Если не сейчас, то никогда не поймаешь куропаточку, никогда! Будь смелым! Такова жизнь: не мешкай, а то упустишь! Отчаянно заколотилось сердце. Схватил коня за узду, другой рукой держал стремя. И девушка словно поняла мое настроение; видно, правду говорят, что женское чутье опережает мужские мысли! Попыталась освободиться, я не отпускал, стал уговаривать. Зулейха насторожилась, отказалась сойти с коня. Тогда я схватил и стащил ее с седла. Она закричала:

— Не надо! Не подходи!

Но я уже ничего не слышал, нес на руках в шалаш, бьющуюся, как вынутая из воды рыба. Впервые в жизни я чувствовал в руках девичье нежное, трепетное тело и без памяти целовал, говорил, вернее, шептал:

— Люблю тебя! Люблю! Ты моя, ты не будешь принадлежать другому. Ты будешь моей, только моей, добрая, хорошая, славная девочка моя!

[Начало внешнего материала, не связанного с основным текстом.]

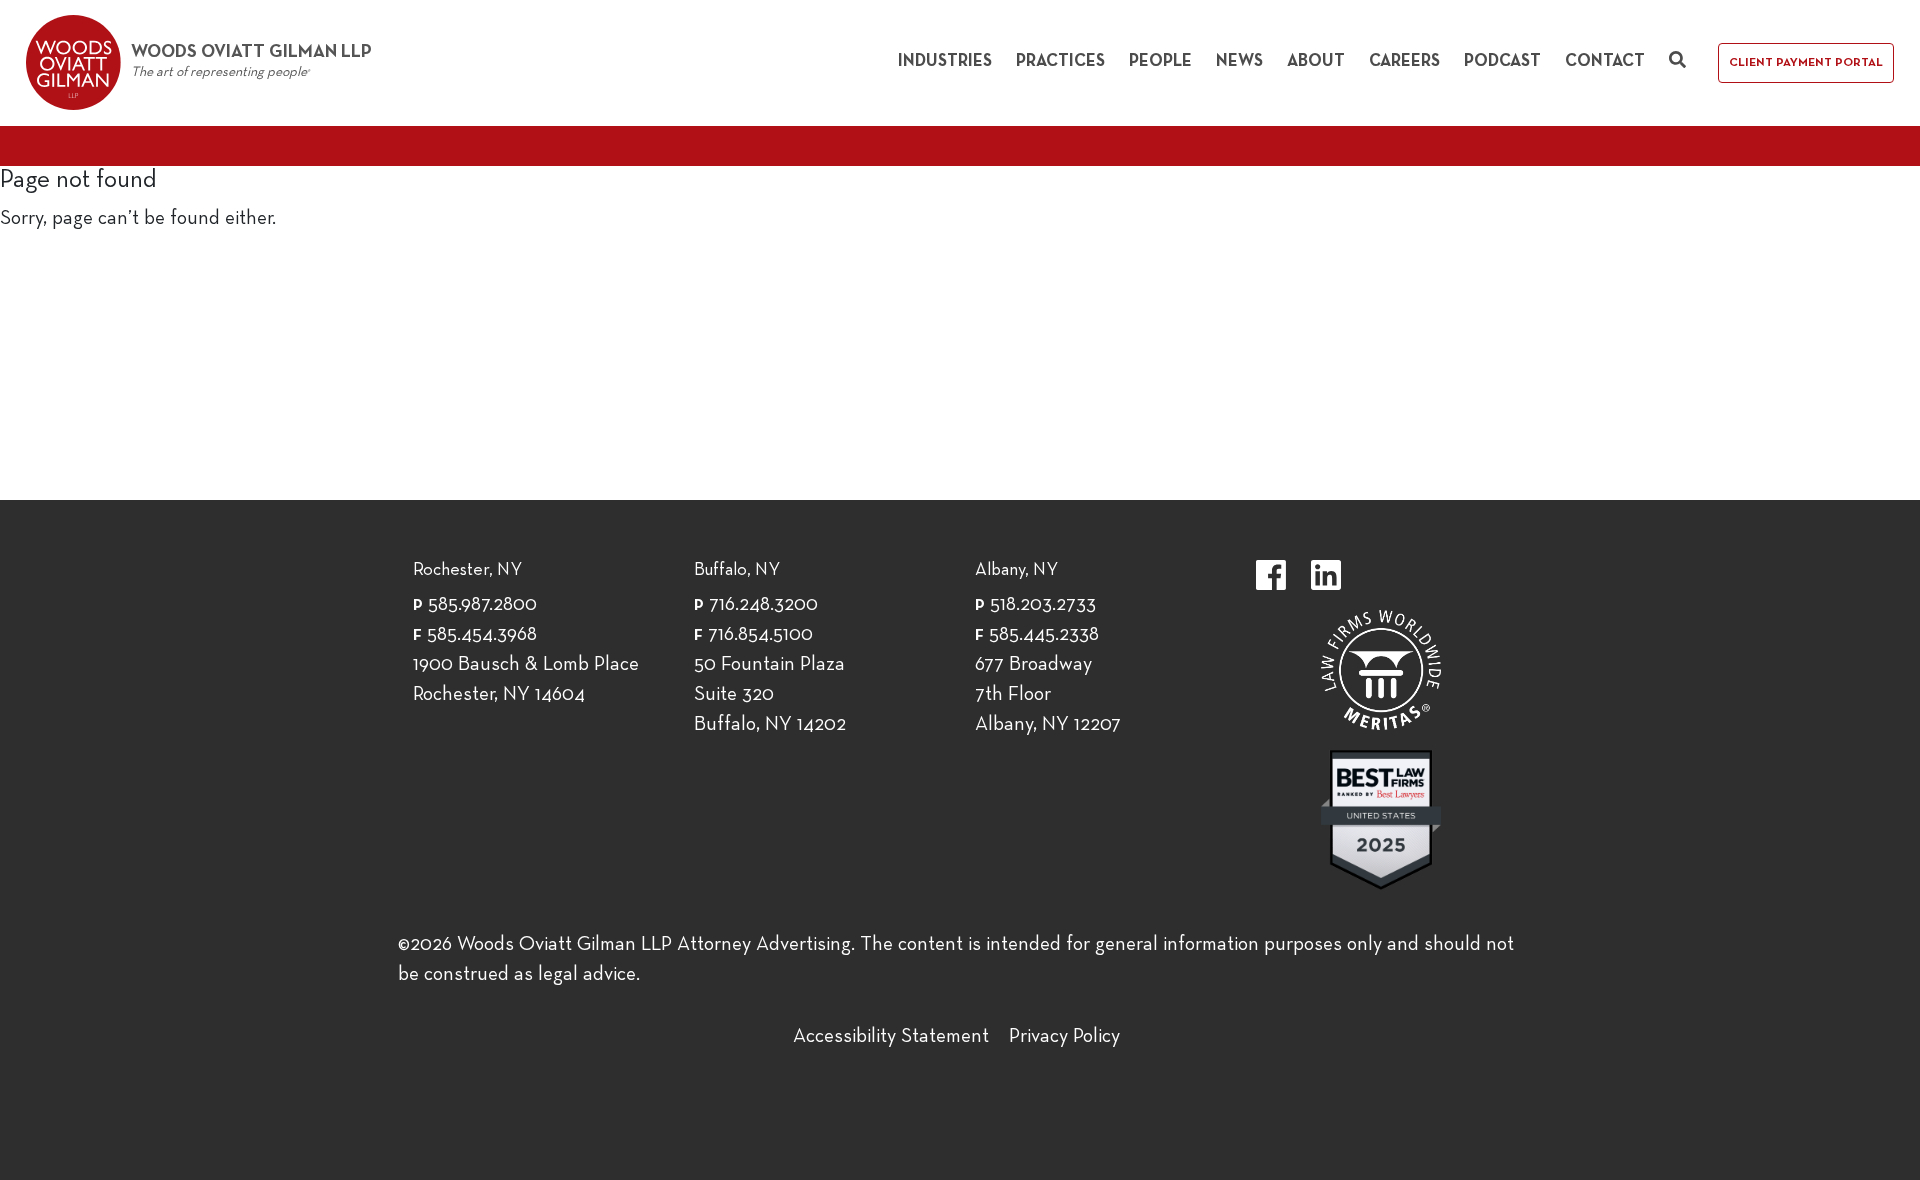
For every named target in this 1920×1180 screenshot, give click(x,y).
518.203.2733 (1043, 605)
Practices (1060, 61)
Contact (1605, 61)
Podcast (1502, 61)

— Нет, нет! Отпусти! Мне страшно…

Теперь она не кричала, говорила тихо; в грубых мужских руках делалась мягче воска: ведь ее раньше не касались мужские руки! Я чувствовал, что сопротивление девушки угасает, что пробуждается в ней желание.

— Ты моя, моя и только моя! И ты будешь моей женой!

В беспамятстве я осыпал поцелуями лицо, губы, шею, разорвал платье и покрыл поцелуями груди. И девушка перестала отбиваться, притихла и только шептала еле слышно:

— Ой, что же будет? Что же будет? Мне больше не жить… Как же это так? Ой, отец убьет меня!

— Я женюсь на тебе. Женюсь!

―Разве не знаешь отца? Он не снесет такого позора.

— Люблю тебя! Нас защитит новая власть!

Я, смертный враг новой власти, готов был просить у нее защиты во имя любви! Даже тогда, помню, стало стыдно за эти слова, хотя слышала их только Зулейха.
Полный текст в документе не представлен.